Just jumping in here to say - when you see articles and things online that say “Don’t settle for a relationship without oral sex”, they’re usually addressing a person who enjoys and wants to have oral sex in their relationship, but has not communicated with their partner what they want and need, or their partner refuses to honor those wants/needs.
Everyone should be able to get what they want in a sexual (or non-sexual!) relationship, but that only comes when each person communicates them. I totally hear what you’re saying about not wanting to be turned away by someone if you speak your own
need to not have oral sex - it can be tough to hear a no, especially when there are a lot of narratives out there about frequent oral sex as a foundational part of a healthy relationship. But there are plenty of other people out there who don’t enjoy oral sex, or don’t find having it frequently high on their list of priorities. You shouldn’t have to feel bad about your own needs and wants, and certainly shouldn’t have to force yourself to do something sexual that you don’t really enjoy.
In case they might be helpful, I wanted to drop a few articles here: both What’s In A No?

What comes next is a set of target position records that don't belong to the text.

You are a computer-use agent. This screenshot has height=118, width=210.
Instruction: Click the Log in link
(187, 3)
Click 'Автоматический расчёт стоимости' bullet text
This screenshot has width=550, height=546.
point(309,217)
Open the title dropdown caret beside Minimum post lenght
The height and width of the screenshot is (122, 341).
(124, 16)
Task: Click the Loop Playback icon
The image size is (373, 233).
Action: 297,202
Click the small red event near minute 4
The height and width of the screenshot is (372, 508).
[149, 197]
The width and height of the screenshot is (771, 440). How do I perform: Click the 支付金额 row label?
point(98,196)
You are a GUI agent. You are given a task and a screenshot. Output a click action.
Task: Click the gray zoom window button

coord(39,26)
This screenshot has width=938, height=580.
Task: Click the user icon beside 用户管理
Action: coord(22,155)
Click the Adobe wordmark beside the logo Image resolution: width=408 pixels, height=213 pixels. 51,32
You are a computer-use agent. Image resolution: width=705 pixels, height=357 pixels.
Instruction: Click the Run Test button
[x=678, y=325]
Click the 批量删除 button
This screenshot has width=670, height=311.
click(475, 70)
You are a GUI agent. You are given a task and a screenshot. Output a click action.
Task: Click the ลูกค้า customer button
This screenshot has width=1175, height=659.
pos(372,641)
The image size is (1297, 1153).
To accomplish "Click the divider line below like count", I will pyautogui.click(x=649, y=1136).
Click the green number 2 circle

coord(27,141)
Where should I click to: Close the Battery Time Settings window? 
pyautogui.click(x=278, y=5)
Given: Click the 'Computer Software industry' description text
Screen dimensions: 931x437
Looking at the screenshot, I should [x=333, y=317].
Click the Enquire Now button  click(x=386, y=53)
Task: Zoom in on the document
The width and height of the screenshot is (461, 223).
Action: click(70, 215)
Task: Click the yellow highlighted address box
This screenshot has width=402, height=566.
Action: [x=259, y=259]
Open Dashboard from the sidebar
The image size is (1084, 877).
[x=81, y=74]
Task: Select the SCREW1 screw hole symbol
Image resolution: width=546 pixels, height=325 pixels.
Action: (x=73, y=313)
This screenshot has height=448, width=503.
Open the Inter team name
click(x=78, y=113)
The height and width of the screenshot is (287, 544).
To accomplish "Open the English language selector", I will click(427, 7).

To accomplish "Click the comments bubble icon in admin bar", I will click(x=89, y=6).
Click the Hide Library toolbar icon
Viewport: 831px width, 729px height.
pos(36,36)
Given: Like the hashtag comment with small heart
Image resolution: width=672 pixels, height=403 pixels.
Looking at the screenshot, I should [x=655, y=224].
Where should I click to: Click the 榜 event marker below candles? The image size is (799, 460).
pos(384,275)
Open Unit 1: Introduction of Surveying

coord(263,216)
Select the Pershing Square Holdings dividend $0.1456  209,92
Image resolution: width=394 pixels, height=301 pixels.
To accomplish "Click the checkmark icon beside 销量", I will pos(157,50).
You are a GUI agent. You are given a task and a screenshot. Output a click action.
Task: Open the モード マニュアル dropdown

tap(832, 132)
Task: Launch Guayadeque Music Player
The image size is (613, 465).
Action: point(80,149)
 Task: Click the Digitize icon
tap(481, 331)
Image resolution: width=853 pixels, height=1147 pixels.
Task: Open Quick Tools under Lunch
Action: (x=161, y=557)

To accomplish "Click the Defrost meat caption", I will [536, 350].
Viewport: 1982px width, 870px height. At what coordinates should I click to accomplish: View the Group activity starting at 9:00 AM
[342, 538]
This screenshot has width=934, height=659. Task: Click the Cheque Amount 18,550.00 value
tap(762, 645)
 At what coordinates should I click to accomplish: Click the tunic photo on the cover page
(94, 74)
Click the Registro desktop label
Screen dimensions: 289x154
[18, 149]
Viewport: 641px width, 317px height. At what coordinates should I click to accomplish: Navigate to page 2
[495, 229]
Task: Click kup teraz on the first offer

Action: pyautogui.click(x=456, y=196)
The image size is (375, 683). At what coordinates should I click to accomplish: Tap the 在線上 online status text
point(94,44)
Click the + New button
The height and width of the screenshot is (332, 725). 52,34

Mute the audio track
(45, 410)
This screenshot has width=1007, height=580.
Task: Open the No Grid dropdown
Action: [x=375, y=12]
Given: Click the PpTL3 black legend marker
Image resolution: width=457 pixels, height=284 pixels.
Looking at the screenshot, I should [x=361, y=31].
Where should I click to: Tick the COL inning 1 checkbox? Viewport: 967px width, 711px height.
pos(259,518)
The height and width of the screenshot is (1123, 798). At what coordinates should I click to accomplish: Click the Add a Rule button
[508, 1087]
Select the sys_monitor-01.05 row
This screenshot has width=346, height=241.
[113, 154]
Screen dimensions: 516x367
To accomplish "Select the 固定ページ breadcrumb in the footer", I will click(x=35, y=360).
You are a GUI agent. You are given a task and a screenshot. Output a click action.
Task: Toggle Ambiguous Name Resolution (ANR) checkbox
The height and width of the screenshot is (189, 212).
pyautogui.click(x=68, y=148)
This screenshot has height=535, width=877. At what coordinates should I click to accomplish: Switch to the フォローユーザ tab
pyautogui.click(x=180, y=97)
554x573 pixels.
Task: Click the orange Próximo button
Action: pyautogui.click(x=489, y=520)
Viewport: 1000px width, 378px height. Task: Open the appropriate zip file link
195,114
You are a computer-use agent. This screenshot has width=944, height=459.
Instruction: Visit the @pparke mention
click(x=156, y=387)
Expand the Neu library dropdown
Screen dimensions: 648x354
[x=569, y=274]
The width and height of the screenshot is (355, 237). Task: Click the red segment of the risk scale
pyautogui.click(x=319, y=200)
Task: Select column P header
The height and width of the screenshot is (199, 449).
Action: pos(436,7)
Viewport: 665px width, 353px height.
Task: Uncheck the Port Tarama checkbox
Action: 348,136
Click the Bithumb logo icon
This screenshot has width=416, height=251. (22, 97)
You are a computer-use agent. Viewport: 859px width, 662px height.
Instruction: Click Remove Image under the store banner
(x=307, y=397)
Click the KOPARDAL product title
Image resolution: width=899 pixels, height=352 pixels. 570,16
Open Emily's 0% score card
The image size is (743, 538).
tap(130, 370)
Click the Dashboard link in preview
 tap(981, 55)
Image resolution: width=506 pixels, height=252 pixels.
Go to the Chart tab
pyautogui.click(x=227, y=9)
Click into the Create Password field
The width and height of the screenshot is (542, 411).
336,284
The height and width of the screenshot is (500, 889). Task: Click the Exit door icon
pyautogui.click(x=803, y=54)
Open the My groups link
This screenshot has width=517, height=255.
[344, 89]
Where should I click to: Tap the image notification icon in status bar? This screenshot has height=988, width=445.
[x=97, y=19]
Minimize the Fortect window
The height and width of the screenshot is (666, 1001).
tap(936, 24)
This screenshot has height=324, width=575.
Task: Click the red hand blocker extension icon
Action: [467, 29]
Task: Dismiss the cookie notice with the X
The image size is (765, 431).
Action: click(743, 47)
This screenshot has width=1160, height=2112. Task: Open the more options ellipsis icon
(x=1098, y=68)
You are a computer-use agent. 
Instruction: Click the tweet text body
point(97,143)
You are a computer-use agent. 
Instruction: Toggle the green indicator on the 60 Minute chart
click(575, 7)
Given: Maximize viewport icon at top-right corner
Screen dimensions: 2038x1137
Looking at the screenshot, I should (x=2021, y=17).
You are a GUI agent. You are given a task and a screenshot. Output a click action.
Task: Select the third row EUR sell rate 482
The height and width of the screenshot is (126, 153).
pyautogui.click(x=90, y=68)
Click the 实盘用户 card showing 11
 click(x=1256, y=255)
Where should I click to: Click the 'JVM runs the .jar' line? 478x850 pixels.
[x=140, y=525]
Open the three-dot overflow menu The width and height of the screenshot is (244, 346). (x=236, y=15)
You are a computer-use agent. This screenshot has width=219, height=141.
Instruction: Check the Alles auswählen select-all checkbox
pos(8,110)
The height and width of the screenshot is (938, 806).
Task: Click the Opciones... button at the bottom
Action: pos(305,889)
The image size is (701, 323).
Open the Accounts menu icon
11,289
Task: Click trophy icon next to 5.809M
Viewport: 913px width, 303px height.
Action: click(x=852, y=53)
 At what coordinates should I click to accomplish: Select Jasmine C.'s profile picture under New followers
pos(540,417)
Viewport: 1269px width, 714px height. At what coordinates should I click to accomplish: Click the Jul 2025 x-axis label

, which is all about keeping that belief in yourself and your inherent worth even if someone turns your down, as well as Be A Blabbermouth: The Whys, What’s, and How’s of Talking About Sex with a Partner
, which is all about asserting what you want and need with someone.
Another thing I wanted to say (and feel free to tell me I sound like a boring old person telling you to be patient, because I hate that) is that navigating when your own wants and needs don’t match up with someone else’s gets easier with time! Everyone has their own particular set of preferences, and part of the risk of hooking up with or dating someone is seeing whether or not you’re compatible!